==== Source material ====
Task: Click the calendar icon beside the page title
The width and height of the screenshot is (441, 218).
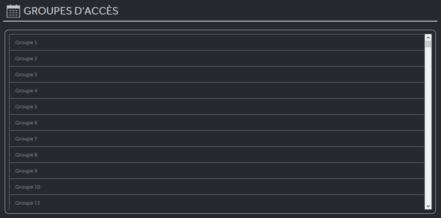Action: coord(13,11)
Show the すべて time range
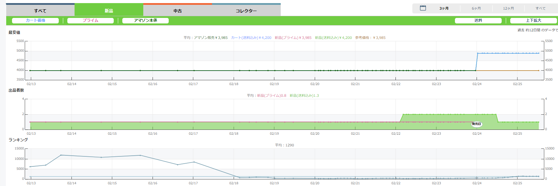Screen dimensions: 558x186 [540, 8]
====
### Aim of the exercise:
What is needed is a word-for-word copy of the data, minus its pictures.

### Reply:
Task: Click the calendar icon beside the page title
The width and height of the screenshot is (441, 218).
Action: coord(13,11)
Show the すべて time range
Screen dimensions: 558x186 [540, 8]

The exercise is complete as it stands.